Source records:
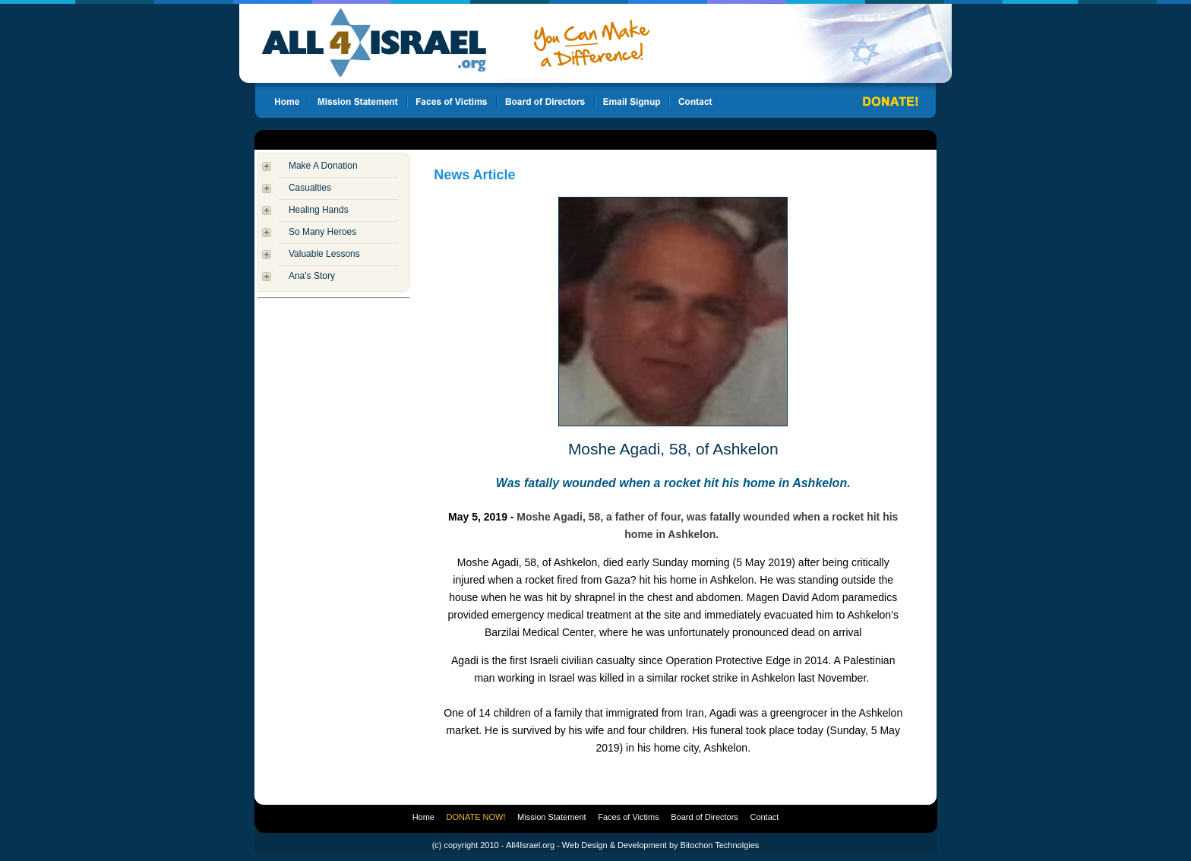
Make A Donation (323, 165)
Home (423, 816)
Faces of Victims (628, 816)
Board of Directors (704, 816)
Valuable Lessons (324, 253)
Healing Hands (319, 209)
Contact (764, 816)
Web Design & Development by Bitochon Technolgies (660, 845)
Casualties (310, 187)
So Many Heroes (322, 231)
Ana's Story (312, 276)
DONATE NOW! (476, 816)
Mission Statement (551, 816)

** Aim **
Reproduce every line above word for word, leaving out the picture.

** Reply **
Make A Donation (323, 165)
Home (423, 816)
Faces of Victims (628, 816)
Board of Directors (704, 816)
Valuable Lessons (324, 253)
Healing Hands (319, 209)
Contact (764, 816)
Web Design & Development by Bitochon Technolgies (660, 845)
Casualties (310, 187)
So Many Heroes (322, 231)
Ana's Story (312, 276)
DONATE NOW! (476, 816)
Mission Statement (551, 816)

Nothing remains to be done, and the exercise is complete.